Sometimes, keystone habits are created slowly. They build subtly, so you barely notice them taking shape. At other times though, you may make a new keystone out of the blue.
Ben habitually drank coffee at 10.30am. One day, a colleague brought cakes to share. Ben enjoyed his, and returned the favor the following day. Then, people began taking turns to buy coffee-break cakes. After a week, the cake-fest ended for most people, apart from Ben. He looked forward to cake every morning. However, his life changed.
He gained weight, and developed a sugar-craving. His eating habits altered, and what was an enjoyable ritual, cake with coffee, became a keystone habit. He ate more unhealthy foods. He started snoring at night, as many overweight people do, and his wife became frustrated about not getting enough sleep. His relationship, once calm, became fraught, and he began smoking again, just like he did in college because he felt stressed.
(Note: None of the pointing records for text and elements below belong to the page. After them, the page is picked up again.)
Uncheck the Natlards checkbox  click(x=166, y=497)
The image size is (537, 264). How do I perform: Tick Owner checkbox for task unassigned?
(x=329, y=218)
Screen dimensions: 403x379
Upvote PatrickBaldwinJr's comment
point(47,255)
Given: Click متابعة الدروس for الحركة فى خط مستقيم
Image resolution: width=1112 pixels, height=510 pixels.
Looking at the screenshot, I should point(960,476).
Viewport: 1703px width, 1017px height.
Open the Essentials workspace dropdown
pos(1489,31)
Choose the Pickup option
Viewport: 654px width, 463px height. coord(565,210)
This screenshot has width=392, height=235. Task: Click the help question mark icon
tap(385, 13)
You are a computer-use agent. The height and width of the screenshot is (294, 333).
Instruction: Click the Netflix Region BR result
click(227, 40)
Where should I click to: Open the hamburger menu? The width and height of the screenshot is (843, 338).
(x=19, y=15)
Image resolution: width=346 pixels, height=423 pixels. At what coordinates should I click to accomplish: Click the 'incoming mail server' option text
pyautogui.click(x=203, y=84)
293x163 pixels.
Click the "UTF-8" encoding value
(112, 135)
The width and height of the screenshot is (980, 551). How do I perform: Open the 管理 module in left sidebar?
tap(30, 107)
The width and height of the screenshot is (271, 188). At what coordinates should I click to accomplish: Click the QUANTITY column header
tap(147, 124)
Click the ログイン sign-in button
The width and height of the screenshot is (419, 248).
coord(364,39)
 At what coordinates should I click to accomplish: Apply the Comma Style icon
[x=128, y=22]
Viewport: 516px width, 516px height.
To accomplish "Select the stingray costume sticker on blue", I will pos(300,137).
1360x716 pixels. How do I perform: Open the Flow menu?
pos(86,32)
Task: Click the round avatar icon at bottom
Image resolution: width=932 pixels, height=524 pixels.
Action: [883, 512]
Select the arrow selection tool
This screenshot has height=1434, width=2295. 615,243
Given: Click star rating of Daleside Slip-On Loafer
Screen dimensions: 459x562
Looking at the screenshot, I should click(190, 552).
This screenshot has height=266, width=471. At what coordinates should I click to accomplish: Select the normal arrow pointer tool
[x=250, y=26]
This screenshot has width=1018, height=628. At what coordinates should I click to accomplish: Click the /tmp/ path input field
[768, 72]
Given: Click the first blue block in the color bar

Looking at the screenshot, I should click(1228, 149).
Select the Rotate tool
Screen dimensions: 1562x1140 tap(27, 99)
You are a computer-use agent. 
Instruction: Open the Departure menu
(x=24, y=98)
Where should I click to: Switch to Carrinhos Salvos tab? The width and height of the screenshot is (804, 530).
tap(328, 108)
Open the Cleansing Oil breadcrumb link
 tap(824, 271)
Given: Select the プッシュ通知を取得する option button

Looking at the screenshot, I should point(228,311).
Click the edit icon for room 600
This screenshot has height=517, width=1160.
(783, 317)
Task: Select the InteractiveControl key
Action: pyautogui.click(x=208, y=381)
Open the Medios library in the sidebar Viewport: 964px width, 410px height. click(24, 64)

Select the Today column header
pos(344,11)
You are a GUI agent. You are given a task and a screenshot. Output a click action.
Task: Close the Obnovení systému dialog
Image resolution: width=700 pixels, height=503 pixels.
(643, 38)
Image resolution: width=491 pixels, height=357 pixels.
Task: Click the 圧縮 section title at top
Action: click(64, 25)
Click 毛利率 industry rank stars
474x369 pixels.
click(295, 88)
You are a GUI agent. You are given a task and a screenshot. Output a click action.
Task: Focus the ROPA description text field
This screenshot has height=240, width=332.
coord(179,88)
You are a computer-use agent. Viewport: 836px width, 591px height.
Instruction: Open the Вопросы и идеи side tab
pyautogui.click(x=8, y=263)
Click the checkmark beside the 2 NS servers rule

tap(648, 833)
Ben’s example doesn’t mean you shouldn’t enjoy cake; it simply means be aware of adopting new unhealthy behaviors and stop before they become habits. The way to make the most of life, without creating new keystones, is to live by the rule of balance.
The rule of balance states that moderation, not giving up, or regularly engaging in certain behaviors, keeps you stable. When you preserve balance, you don’t create disharmony in your mind and body. You have treats, but you don’t go over-the-top.
Keystone habits that influence other parts of your life stem from regular participation. Habits are behaviors you repeat, not deliberate extravagances.
Perhaps the best way to notice whether you are developing fresh keystones is to be aware of your behavior. Instead of mindlessly doing this or that, consider how your actions will influence you long-term. Enjoy life and have a treat, but don’t go too far and you won’t create fresh keystones on which other bad habits rest.